Columna de opinión

Quiero mi cafecito yo

Desde hace cosa de año y medio, ha hecho su aparición en nuestra colonia un hombre necesitado. Siempre anda peludo, sucio, con ropa que le queda muy grande y que también está sucia. Suele cargar algunos bultos de no se sabe qué. Quizás carga sus escasas pertenencias y cosas que va recaudando en sus caminatas por la ciudad. Quién sabe.

Cuando aparece en nuestro portón, se anuncia con un sonoro “buenos días” o “buenas tardes”, porque al tipo le gusta gritar. Quiere hacerse notar por una de nuestras vecinas en particular. “¡Quiero mi cafecito yo! ¡Quiero mi cafecito yo!”, grita a pulmón partido. Lo dice exactamente con esas palabras. Luego grita el por favor y otro montón de peticiones que dependen del horario en que aparece. Pide dinero para comprar pupusas si es la hora de la cena. Si viene a media tarde, nos recuerda que es la hora del cafecito y del pan. Si pasa a media mañana o cerca del mediodía, quiere un plato de comida. Algunas veces dice frases muy largas que no se alcanzan a comprender.

Si nadie le hace caso, el tipo se pone a gritar, frenético. Gritos, nada más gritos. “¡Aaaaahhhhh, aaaaahhhhh, aaaaahhhhh!”. Las primeras veces que apareció, nos alarmó su presencia. Su aspecto y sus gritos nos intimidaron. Temimos que fuera violento y que agrediera a alguien que entrara o saliera de la colonia. Un par de veces, alguien terminó llamando al CAM porque los gritos suelen durar un rato. Tiene una garganta que sería la envidia de cualquier cantante de heavy metal.

**OBJETIVO A**
Por favor, reproduce sin cambios las líneas de los registros, comenzando en la que contiene "Click the resumed entry ending 'iyaoyiyao'" y terminando en la que contiene "(x=780, y=124)", ambas incluidas.

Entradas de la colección
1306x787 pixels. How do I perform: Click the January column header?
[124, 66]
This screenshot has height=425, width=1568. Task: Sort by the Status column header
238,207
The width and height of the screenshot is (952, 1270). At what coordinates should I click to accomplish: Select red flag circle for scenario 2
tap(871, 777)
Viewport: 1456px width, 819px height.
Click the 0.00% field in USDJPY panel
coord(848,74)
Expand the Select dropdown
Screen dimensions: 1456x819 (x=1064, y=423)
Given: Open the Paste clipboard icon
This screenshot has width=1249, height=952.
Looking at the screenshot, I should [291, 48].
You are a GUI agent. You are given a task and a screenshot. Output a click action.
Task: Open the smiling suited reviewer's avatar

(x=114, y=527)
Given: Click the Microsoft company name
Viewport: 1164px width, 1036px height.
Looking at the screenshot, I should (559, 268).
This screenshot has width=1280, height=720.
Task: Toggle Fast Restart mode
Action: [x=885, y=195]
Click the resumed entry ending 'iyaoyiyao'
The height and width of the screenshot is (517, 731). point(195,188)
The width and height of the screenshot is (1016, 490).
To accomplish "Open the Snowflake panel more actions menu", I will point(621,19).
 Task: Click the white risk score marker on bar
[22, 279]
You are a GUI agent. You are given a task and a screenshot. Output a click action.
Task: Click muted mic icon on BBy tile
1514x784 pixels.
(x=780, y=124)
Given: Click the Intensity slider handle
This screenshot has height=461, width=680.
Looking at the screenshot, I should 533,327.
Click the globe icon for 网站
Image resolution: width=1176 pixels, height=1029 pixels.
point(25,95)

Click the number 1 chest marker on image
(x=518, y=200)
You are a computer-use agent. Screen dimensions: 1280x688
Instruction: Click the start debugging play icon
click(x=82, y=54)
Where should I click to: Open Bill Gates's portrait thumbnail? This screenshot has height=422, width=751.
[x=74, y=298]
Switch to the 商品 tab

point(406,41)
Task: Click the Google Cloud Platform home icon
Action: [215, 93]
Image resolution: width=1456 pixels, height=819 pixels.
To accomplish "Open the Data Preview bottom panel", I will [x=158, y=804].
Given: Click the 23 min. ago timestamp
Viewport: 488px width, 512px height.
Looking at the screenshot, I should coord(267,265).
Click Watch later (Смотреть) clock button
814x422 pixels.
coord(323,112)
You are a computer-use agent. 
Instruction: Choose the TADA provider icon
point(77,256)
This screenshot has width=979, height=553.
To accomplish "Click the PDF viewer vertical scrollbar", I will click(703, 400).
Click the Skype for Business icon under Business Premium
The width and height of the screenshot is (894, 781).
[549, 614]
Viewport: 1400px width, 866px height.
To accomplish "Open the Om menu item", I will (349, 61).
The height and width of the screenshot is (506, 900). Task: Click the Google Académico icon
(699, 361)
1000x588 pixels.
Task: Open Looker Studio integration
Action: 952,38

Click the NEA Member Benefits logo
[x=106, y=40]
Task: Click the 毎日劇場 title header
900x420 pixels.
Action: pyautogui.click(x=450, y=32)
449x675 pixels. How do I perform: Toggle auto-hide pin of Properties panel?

**OBJETIVO B**
Según la columna de opinión, ¿qué pide el hombre cuando pasa a media mañana o cerca del mediodía?

**RESULTADO FINAL A**
Click the resumed entry ending 'iyaoyiyao'
The height and width of the screenshot is (517, 731). point(195,188)
The width and height of the screenshot is (1016, 490).
To accomplish "Open the Snowflake panel more actions menu", I will point(621,19).
 Task: Click the white risk score marker on bar
[22, 279]
You are a GUI agent. You are given a task and a screenshot. Output a click action.
Task: Click muted mic icon on BBy tile
1514x784 pixels.
(x=780, y=124)

**RESULTADO FINAL B**
Un plato de comida.